This article was published:

This is a shared entry with Ivan Wells Alcorn

Cyril David Alcorn (1911-1972) and Ivan Wells Alcorn (1912-1972), Methodist ministers, were born on 16 July 1911 and 28 November 1912 at Mutdapilly, near Ipswich, Queensland, eldest of nine children of David Ebenezer Alcorn, farmer, and his wife Mary Ellen, née Wells, both Queenslanders. The family later moved to Tingalpa where David took up poultry farming. Cyril was educated at Normanby and Tingalpa State schools, Brisbane State High School and the Teachers' Training College. Sent as a teacher to Greenup, in south-west Queensland, he lived in a tent in the school grounds to save money for a theological training, but was known to swagmen during the Depression as one who would provide them with food. In 1935 he was accepted as a candidate for the Methodist ministry; he entered King's College, University of Queensland (B.A., 1940; M.A., 1964), and was ordained on 3 March 1941.

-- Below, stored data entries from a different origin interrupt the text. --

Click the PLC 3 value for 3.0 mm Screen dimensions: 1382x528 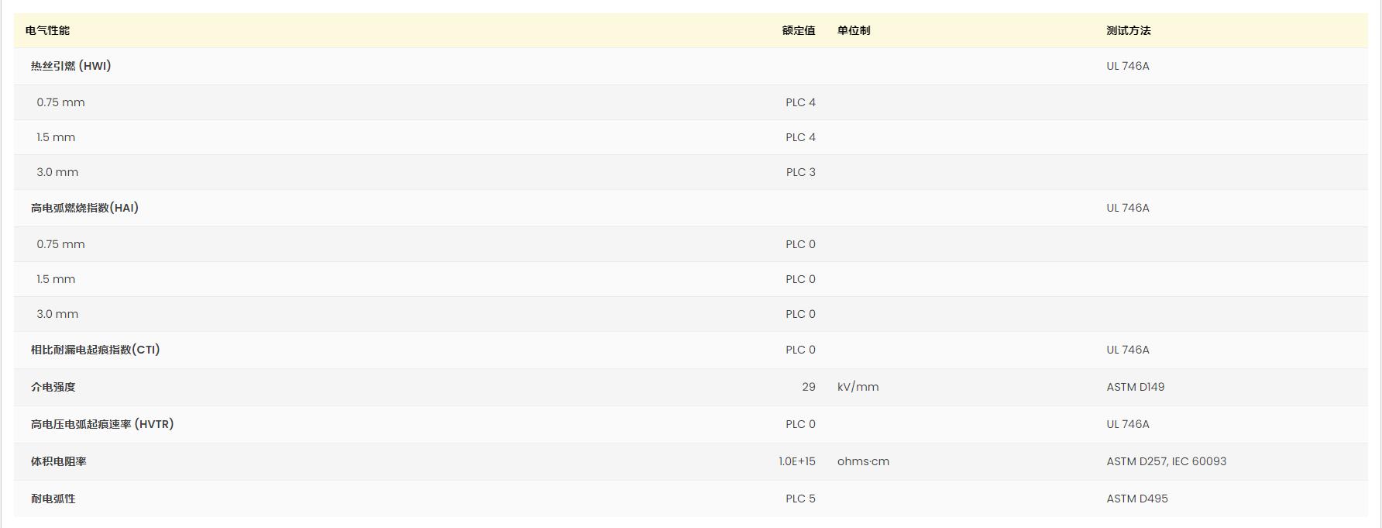(800, 172)
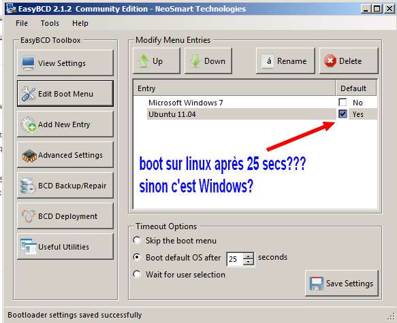Click BCD Deployment icon
Viewport: 397px width, 323px height.
tap(28, 216)
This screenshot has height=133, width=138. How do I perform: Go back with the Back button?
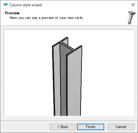(x=63, y=127)
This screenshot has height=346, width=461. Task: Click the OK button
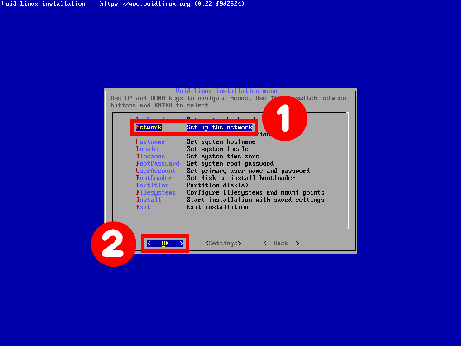pyautogui.click(x=165, y=243)
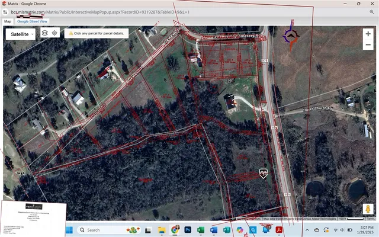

At the Albert Street Methodist Church, Brisbane, Cyril married Joyce Carmichael, a domestic science teacher, on 29 March 1941. The couple had intended to go to India as missionaries, but their plan was frustrated by Japan's entry into World War II. From December 1942 until 1946 Cyril served as a chaplain in the Royal Australian Navy: he was initially stationed in Darwin and later sailed in H.M.A.S. Shropshire in 1944-45. While in Darwin he had made friends with Rev. Arch Grant, a former padre with the Australian Inland Mission; after the war he and Alcorn worked together in Darwin to help set up a United Church in Northern Australia. As principal (1947-55) of Blackheath and Thornburgh Colleges at Charters Towers, North Queensland, Cyril improved the property and introduced a new course in agriculture, as well as another in home science (run by his wife Joyce). In 1956 he became superintendent minister of the Ashgrove circuit and was senior naval chaplain at the Port of Brisbane. He received a bachelor degree from the Melbourne College of Divinity in 1958.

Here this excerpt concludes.